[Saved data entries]

>>>

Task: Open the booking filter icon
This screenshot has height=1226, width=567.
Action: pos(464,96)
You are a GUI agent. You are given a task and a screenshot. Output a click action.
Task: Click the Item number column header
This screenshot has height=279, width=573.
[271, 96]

<<<
>>>

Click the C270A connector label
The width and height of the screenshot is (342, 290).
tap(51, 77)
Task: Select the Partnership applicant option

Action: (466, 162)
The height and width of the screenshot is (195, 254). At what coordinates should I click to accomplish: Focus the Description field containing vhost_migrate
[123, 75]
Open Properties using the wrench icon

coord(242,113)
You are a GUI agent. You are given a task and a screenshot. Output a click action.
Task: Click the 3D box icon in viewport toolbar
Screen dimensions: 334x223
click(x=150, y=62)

<<<
>>>

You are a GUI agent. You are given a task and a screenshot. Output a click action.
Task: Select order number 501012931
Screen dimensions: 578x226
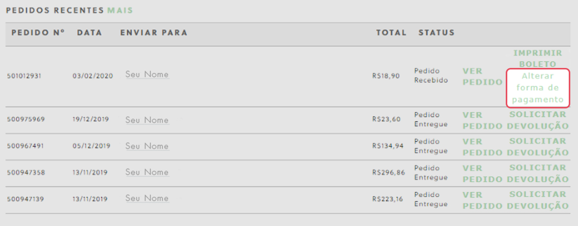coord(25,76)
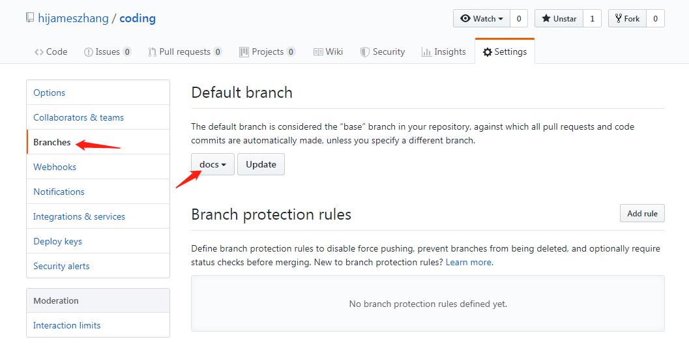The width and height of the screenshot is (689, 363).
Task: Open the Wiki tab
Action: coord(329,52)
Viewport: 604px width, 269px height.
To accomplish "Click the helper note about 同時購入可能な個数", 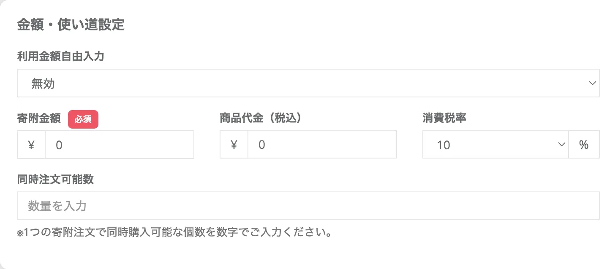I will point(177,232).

<<<

# What this task involves
Working from the data above, extract solely the lines from the one containing "Task: Open the booking filter icon" through the one containing "Task: Click the Item number column header", exactly as they appear, both included.

# Result of the exercise
Task: Open the booking filter icon
This screenshot has height=1226, width=567.
Action: pos(464,96)
You are a GUI agent. You are given a task and a screenshot. Output a click action.
Task: Click the Item number column header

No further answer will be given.